De Novo Selected Hace2 Mimics That Integrate Hotspot Peptides with Aptameric Scaffolds for Binding Tolerance of SARS-CoV-2 Variants

The frequent occurrence of viral variants is a critical problem in developing antiviral prophylaxis and therapy; along with stronger recognition of host cell receptors, the variants evade the immune system–based vaccines and neutralizing agents more easily. In this work, we focus on enhanced receptor binding of viral variants and demonstrate generation of receptor-mimicking synthetic reagents, capable of strongly interacting with viruses and their variants.
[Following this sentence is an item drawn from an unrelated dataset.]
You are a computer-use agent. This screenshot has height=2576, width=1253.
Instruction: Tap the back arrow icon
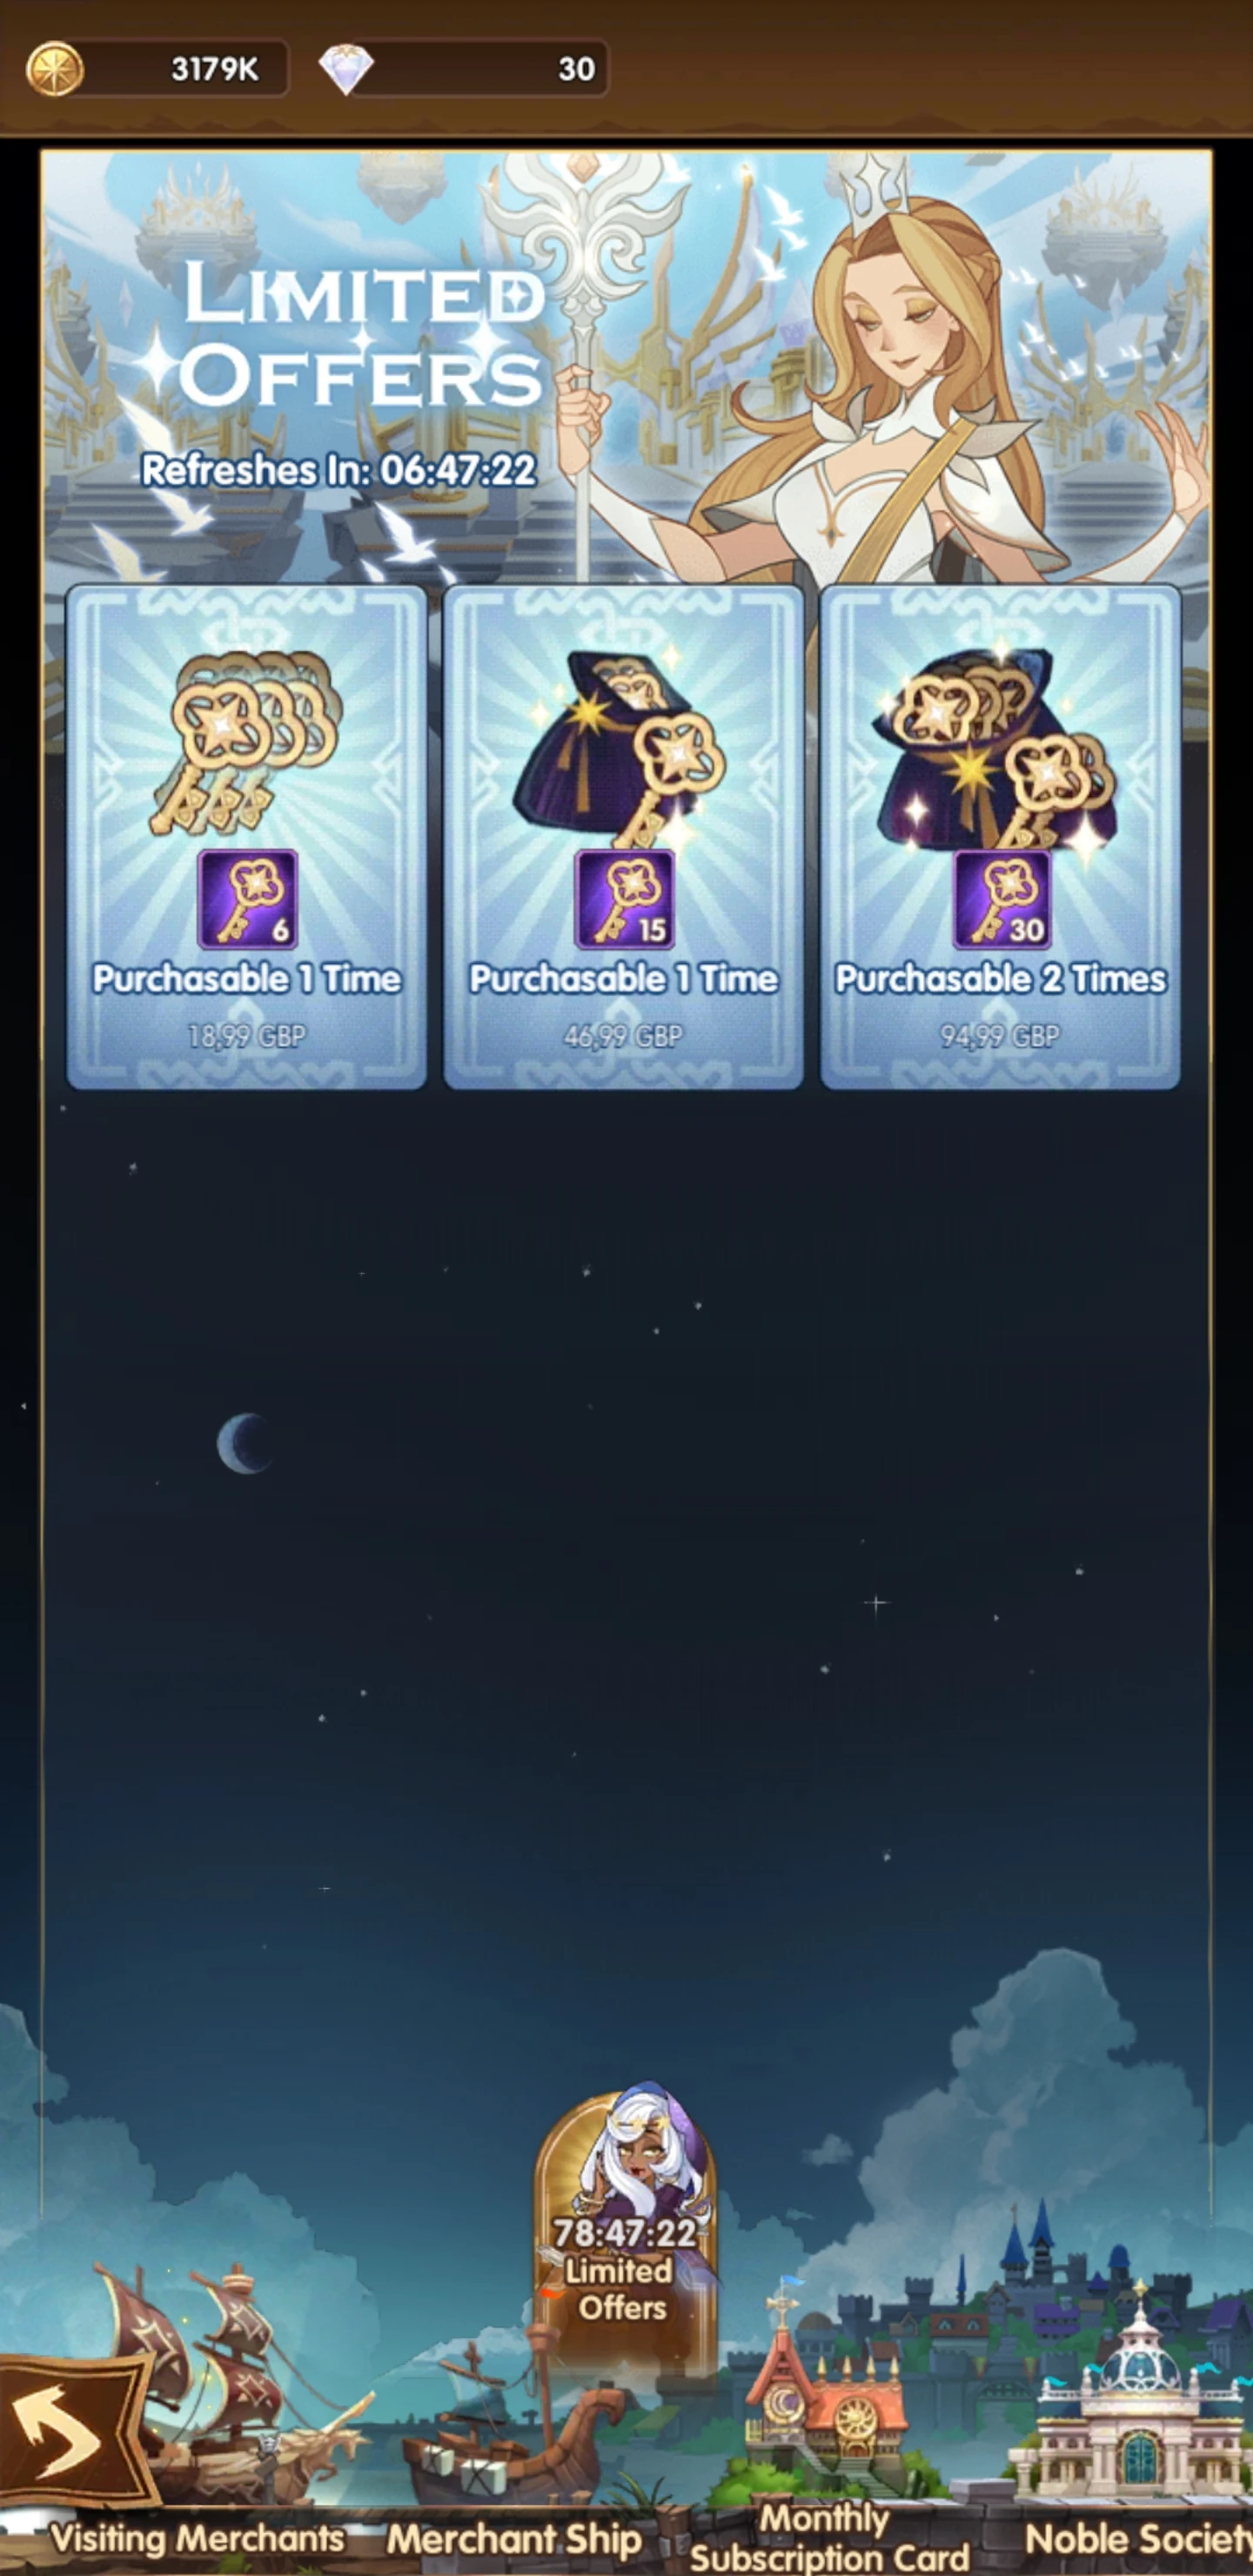[x=60, y=2433]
The hotspot interaction of viruses with receptor-derived short peptides is maximized by aptamer-like scaffolds, the compact and stable architectures of which can be in vitro selected from a myriad of the hotspot peptide-coupled random nucleic acids. We successfully created the human angiotensin-converting enzyme 2 (hACE2) receptor–mimicking hybrid ligand that recruits the hACE2-derived receptor binding domain–interacting peptide to directly interact with a binding hotspot of severe acute respiratory syndrome coronavirus 2 (SARS-CoV-2). Experiencing affinity boosting by ~500% to Omicron, the de novo selected hACE2 mimic exhibited a great binding tolerance to all SARS-CoV-2 variants of concern.